### Required work
Work out how many lines in the entries below include the word "printer". Give nothing but the number.

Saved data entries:
'''

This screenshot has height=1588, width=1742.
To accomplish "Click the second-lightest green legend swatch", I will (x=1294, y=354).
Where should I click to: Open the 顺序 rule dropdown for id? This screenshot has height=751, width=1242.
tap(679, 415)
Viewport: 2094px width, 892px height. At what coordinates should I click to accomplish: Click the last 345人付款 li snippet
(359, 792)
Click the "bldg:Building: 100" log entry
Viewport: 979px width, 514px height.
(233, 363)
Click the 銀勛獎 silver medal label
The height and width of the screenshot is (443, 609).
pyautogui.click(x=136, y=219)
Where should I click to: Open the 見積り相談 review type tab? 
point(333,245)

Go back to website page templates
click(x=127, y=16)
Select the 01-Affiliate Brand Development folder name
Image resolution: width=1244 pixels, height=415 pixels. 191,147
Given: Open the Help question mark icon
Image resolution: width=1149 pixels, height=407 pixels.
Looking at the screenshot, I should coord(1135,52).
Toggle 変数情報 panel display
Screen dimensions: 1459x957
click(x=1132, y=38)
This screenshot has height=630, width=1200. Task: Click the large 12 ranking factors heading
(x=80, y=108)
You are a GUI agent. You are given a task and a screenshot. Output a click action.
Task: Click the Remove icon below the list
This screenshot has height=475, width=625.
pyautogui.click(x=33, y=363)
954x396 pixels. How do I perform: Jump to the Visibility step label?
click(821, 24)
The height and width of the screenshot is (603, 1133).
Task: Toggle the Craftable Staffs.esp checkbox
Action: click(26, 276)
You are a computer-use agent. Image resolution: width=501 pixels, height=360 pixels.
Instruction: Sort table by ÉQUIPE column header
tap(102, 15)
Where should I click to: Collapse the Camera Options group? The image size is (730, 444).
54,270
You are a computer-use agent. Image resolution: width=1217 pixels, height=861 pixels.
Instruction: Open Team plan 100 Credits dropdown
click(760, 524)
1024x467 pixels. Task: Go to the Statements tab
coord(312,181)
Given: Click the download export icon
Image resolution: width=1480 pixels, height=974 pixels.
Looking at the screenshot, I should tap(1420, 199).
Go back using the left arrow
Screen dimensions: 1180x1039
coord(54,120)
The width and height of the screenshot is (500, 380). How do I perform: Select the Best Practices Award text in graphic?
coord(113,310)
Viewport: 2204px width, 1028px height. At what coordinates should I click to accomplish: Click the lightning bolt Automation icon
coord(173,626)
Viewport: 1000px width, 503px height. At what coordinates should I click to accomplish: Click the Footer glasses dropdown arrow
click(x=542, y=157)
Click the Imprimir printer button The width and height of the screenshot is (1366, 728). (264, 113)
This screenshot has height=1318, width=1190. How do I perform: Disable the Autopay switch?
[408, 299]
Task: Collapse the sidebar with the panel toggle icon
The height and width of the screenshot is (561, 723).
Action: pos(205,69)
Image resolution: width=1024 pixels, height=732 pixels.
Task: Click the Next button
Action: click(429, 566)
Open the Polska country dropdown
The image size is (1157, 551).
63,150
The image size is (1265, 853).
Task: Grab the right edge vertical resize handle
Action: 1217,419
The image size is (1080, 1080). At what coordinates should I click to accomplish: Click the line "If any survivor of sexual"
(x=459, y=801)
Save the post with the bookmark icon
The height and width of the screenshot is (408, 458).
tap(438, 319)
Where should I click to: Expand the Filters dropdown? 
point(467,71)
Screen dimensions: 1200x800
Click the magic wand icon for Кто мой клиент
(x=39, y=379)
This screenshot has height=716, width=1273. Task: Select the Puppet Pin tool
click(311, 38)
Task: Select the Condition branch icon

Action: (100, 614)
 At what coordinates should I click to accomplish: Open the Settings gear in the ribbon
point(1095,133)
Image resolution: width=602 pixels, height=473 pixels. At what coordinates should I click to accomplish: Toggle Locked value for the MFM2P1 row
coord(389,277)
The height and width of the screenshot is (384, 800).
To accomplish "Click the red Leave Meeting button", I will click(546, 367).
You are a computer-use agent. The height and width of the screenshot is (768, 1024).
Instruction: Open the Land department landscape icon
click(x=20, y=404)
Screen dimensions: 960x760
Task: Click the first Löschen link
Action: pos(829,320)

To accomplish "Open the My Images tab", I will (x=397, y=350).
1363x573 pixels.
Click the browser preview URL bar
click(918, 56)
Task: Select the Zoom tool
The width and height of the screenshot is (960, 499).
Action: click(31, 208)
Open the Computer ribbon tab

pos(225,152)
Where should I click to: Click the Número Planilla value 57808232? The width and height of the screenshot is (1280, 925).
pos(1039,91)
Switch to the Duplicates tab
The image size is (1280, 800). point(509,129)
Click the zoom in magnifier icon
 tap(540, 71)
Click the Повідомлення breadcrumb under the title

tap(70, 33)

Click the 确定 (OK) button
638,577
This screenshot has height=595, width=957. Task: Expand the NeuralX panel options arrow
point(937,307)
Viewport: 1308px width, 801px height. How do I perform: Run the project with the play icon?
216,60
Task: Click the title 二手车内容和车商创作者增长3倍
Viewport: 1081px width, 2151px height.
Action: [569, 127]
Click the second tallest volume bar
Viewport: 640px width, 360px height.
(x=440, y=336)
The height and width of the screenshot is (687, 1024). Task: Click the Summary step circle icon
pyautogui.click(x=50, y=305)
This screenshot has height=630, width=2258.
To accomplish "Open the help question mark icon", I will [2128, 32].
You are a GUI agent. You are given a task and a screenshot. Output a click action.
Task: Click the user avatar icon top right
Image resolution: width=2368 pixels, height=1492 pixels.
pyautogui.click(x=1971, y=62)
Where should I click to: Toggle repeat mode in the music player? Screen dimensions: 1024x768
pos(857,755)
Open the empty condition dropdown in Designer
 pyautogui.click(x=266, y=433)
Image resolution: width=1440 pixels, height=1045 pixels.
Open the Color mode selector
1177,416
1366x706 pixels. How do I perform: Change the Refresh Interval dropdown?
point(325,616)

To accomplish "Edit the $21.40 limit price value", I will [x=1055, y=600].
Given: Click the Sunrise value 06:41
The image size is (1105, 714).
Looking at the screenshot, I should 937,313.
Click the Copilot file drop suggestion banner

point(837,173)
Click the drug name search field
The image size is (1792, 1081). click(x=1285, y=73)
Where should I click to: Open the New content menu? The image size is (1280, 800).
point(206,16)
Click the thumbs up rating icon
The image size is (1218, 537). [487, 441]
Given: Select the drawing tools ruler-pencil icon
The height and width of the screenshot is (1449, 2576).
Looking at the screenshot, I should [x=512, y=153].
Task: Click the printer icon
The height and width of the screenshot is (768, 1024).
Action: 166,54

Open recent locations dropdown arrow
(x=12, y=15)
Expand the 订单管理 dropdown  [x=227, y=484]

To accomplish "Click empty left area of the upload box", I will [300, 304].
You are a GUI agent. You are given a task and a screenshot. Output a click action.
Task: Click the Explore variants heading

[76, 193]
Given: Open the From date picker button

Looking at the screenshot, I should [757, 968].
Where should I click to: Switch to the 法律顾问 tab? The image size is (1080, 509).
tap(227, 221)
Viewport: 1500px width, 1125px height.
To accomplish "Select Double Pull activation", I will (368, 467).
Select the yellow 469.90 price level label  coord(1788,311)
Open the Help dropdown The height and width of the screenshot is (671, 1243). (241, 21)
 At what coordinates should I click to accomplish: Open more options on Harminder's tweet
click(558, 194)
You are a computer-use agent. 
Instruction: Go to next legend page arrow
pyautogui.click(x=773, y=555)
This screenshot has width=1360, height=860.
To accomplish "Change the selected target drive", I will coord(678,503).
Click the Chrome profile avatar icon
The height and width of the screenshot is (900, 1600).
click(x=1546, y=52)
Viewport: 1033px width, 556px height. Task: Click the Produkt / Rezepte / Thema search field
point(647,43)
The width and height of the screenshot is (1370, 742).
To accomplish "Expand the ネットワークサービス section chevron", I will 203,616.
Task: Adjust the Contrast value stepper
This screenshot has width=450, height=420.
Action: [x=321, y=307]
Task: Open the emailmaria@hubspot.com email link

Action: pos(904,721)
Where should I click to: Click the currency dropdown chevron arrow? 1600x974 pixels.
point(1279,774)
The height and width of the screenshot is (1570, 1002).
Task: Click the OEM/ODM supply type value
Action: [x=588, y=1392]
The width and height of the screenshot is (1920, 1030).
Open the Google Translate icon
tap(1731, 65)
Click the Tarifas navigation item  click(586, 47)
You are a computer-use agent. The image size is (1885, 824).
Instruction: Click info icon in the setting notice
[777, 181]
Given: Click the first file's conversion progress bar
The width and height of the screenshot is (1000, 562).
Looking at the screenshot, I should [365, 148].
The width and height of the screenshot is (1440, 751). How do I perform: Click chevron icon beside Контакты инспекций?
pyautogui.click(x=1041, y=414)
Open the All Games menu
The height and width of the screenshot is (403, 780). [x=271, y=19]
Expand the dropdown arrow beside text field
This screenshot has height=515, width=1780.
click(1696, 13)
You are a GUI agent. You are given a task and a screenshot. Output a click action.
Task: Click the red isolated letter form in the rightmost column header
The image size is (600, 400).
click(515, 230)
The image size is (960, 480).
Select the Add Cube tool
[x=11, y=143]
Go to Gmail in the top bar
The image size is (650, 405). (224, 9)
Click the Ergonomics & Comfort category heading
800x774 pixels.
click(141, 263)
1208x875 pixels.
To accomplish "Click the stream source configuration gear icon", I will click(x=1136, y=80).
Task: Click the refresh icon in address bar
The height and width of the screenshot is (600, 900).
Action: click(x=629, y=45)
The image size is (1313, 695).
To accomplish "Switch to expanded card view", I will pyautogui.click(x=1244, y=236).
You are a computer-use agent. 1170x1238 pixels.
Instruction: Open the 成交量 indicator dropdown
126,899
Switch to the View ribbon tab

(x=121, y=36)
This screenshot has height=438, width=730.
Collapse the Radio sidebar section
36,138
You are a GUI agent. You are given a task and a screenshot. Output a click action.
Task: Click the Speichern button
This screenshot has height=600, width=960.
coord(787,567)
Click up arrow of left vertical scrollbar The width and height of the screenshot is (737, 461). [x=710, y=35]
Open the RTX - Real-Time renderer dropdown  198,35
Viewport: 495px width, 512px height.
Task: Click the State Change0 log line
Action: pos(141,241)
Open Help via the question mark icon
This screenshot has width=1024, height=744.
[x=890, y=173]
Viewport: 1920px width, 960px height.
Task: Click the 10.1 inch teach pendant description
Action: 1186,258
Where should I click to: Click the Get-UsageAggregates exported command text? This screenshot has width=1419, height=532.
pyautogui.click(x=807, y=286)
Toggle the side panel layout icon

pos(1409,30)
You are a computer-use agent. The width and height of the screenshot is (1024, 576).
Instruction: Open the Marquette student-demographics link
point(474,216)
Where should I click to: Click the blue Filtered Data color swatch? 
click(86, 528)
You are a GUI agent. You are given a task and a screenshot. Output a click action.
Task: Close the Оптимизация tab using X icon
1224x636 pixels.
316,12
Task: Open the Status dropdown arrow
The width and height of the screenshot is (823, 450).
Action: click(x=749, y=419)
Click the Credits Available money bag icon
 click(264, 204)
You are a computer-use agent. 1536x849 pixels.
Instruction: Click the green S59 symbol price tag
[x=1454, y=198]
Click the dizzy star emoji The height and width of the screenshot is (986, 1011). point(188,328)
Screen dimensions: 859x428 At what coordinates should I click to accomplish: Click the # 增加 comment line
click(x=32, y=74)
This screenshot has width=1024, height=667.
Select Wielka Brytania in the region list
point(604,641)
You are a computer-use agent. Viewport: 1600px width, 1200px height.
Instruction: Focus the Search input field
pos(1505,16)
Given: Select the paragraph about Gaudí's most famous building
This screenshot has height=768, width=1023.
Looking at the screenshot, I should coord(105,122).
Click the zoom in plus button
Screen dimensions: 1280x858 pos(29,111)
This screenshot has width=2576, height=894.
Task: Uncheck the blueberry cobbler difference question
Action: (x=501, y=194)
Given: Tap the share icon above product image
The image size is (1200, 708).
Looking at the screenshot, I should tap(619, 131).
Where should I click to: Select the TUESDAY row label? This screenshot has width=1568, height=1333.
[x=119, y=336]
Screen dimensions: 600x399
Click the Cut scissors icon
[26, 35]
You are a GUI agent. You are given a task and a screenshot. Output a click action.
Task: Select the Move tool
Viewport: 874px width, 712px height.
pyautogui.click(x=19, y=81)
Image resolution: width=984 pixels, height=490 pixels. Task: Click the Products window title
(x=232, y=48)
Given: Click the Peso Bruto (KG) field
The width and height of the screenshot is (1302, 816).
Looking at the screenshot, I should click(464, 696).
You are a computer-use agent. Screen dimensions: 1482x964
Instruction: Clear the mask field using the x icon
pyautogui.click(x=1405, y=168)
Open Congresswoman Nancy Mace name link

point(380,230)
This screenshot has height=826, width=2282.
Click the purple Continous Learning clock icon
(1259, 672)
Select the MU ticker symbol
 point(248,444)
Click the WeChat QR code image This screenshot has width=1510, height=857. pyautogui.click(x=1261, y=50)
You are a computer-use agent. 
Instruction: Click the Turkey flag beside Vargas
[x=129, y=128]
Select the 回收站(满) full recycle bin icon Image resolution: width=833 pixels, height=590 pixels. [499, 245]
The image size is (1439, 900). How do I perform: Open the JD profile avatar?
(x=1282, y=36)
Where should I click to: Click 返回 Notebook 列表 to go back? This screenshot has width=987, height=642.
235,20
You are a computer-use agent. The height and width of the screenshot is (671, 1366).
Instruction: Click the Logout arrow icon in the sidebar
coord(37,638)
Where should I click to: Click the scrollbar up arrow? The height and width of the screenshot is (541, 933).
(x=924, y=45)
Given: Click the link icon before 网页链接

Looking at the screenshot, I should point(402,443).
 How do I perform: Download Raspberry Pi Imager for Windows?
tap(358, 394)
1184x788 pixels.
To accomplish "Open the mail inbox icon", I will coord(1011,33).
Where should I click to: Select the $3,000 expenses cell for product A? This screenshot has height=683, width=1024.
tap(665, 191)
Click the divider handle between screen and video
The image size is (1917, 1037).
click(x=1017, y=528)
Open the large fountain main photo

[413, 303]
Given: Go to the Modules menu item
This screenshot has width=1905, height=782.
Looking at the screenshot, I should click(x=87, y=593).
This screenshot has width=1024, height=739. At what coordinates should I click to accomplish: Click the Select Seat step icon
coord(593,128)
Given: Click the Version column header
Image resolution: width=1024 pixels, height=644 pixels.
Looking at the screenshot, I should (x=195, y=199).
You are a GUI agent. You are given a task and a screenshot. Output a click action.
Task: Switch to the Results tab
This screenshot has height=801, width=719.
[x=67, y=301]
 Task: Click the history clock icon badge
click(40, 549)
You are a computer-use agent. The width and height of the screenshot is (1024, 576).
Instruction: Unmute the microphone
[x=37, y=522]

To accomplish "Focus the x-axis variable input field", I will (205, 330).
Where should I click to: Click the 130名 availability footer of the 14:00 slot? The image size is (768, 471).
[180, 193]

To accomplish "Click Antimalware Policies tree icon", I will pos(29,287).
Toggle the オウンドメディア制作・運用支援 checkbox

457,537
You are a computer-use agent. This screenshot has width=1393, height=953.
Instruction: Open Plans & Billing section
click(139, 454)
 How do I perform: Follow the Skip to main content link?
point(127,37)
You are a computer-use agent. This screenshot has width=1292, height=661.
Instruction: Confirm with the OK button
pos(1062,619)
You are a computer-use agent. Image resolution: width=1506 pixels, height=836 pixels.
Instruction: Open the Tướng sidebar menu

'''

### Result
2